Envisager la tonte comme technique de dessin ou de gravure. Voir les surfaces tondues comme des images (produites par soustraction) et le jardin comme terrain d’expérimentation à la temporalité instable (disparition par repousse).
Performer la tonte, déplacement du geste utilitaire vers un geste plastique et performatif (le geste compte autant que le résultat), rendre spectaculaire un geste banal, sessions de tonte publiques.
Activation envisagées au fil de la résidence : ouverture de l’atelier, lectures performées, partages d’expériences, ateliers de créations de bombes à graines, collecte ou transformation d’outils de coupe, organisation d’une « anti-course » de tondeuses transformées, pensée davantage comme défilé d’objets poussés et performance collective que comme événement sportif.
Sensibiliser les publics aux risques de la tonte intensive.
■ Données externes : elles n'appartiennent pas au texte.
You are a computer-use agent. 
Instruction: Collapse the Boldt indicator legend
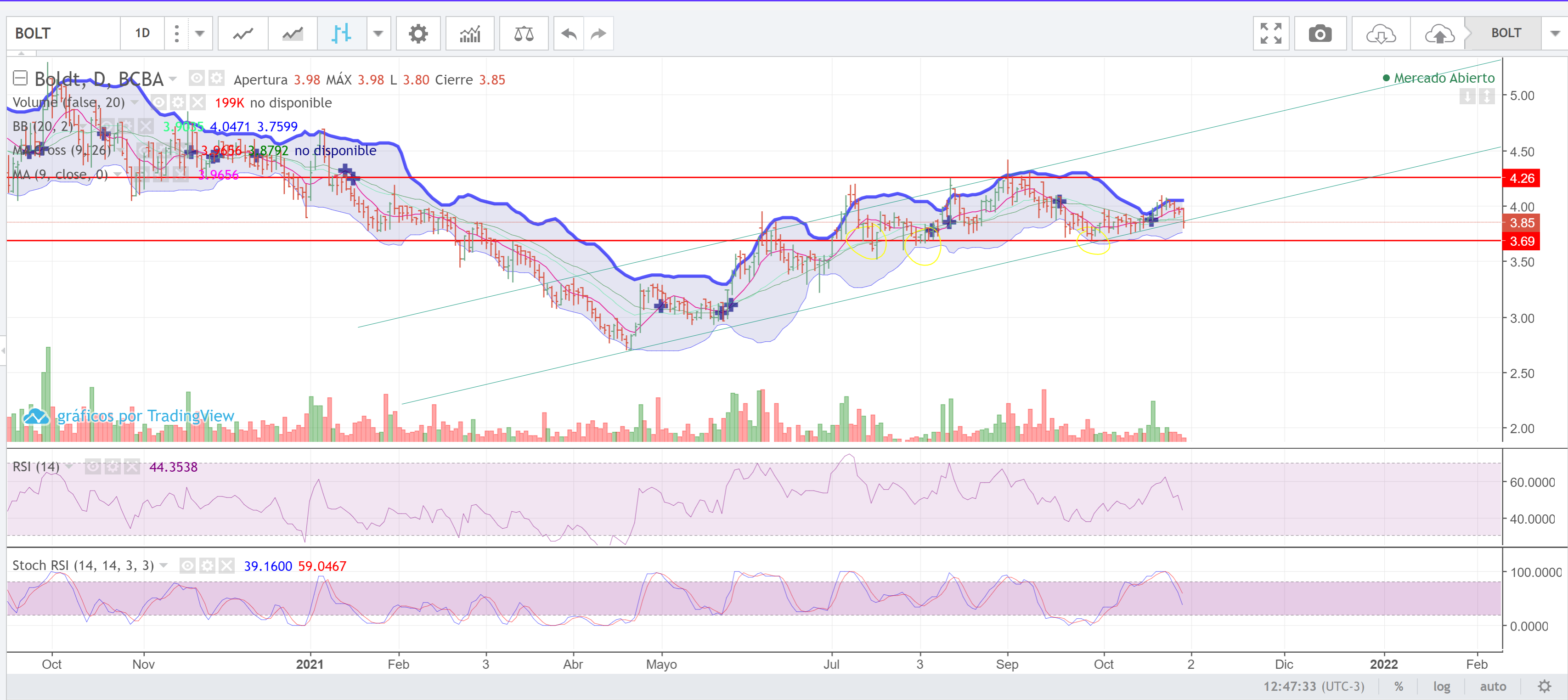click(x=20, y=79)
Aborder collectivement les pratiques de tonte raisonnée et les représentations associées au jardin domestique : pourquoi tond-on ? pour qui ? qu’est-ce qu’un « beau jardin » ?
Porter un autre regard sur les paysages environnants : pelouses rasées, zones laissées sauvages, jardins privés, bordures ou espaces agricoles aux travers de marches, balades commentées et observations collectives.
Avec des habitant·e·s volontaires, certaines expérimentations pourront également prendre la forme de micro-interventions dans le paysage : motifs tondus, zones laissées volontairement intactes, trajectoires inhabituelles ou gestes de coupe déplacés.
Remplacer le moment de la tonte par la création d’espaces « fraîcheur » pour la faunes locale (projet en lien avec les périodes de canicules).